On a high level, there are two types of load balancers, which implements different types of scheduling algorithms and routing mechanisms.

  1. Software load balancer
  2. Hardware load balancer

Software Load Balancers

Software load balancers generally implements a combination of one or more scheduling algorithms.

The following are the three different basic algorithms used by load balancers. Most modern load balancers use combination of these algorithms to reach high performance and to set a trade off between various parameters.

Weighted Scheduling Algorithm

Work is assigned to the server according to the weight assigned to the server. For different types of the server in the group different weights are assigned thus the load gets distributed.

The diagram below depicts a generic scenario where a load balancer is used and how the weighted scheduling will work if there are total of 10 request ( R1, R2…… R10 ) coming to the server farm/cluster.

As you see, the request will be assigned to the server as per its weight. This weight is determined by the administrators wisely by considering the hardware capabilities of each server. Assuming that we have different weights assigned to each server as you can see in the figure below.

The load balancer will compute the percentage of traffic to be sent to a particular server according to the weight assigned to it.

When is this algorithm mostly used?: This is used when there is a considerable difference between the capabilities and specification of the servers present in the farm or cluster.

This algorithm stands out to be efficient in managing the load without swarming the low capability servers the most and efficiently utilizing the available server resource at any instant of time.

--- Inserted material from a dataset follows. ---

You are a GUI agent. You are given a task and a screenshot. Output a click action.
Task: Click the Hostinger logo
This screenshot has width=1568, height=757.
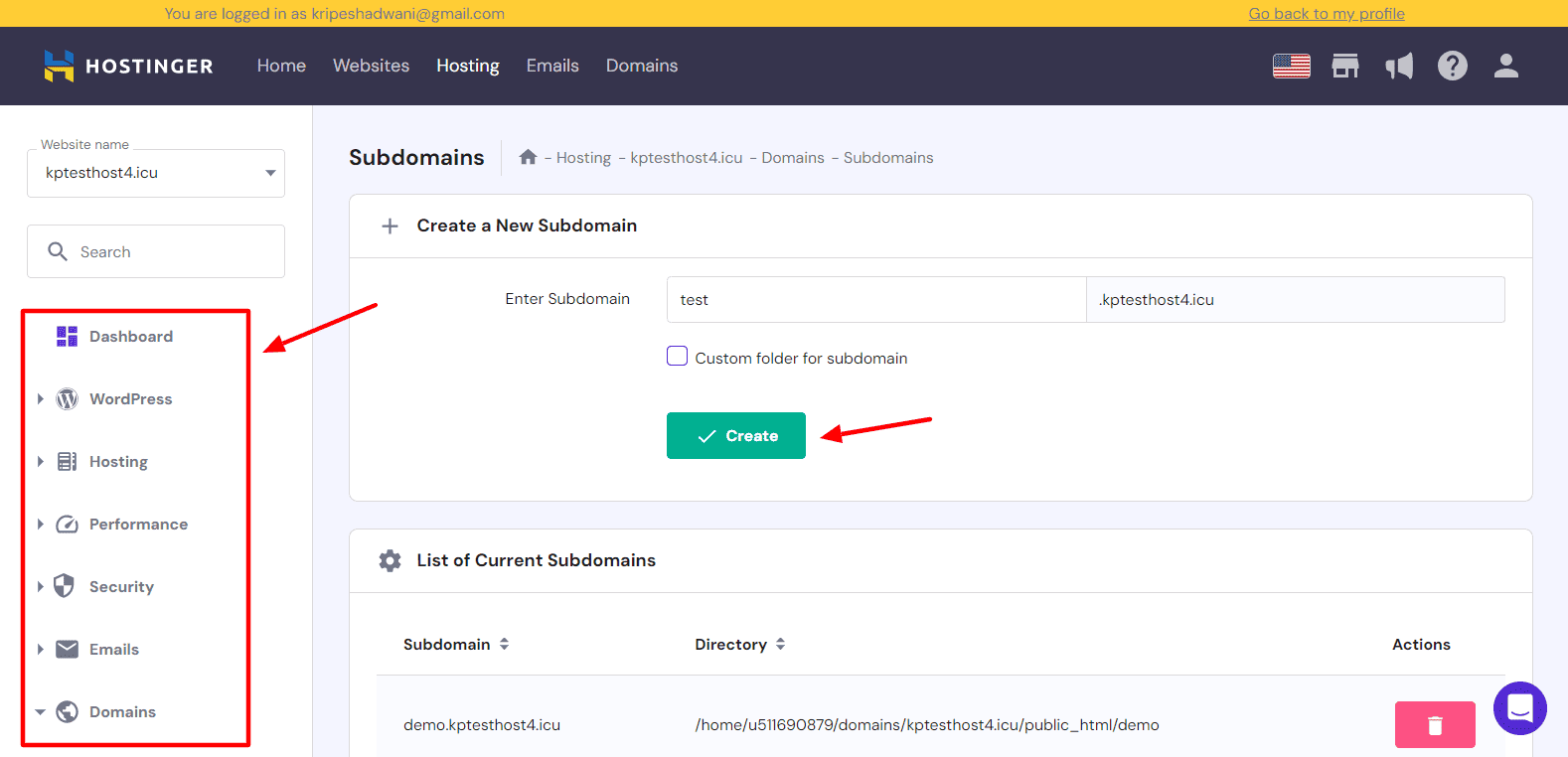(x=128, y=67)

The following points can be noted in the above diagram:

  • A load balancer can be of two types: hardware load balancer and software load balancer.
  • Software load balancer are often installed on the servers and consumes the processor and memory of the servers. So, in the diagram above software load balancer is over lapping the server farm.
  • Hard ware load balancers are specialized hardware deployed in-between server and the client. It can be a switching/routing hardware or even a dedicated system running a load balancing software with specialized capabilities.

Round Robin Scheduling

Requests are served by the server sequentially one after another. After sending the request to the last server, it starts from the first server again.

The diagram below depicts this approach. Sequentially each request gets assigned to each server one by one and the round goes on. The change in the request assigned can be easily understood by looking into the diagram below.

This algorithm is used when servers are of equal specification and there not much persistent connections.

Fig: Load Balancer — Round Robin Algorithm

Least Connection First Scheduling

Requests are served first to the server which is currently handling least number of persistent connections.

In the diagram above, if we are using the least connection first scheduling algorithm, the request R5 can be assigned randomly to any of the server as when R5 will be coming every server will be having same number of connections.

Lets say when request R5 comes, request R3 got completed and server S3 is free now. Then, in that case, the request R5 will be assigned to server S3 instead of any other server as server S3 is having least no of connection at that instant of time.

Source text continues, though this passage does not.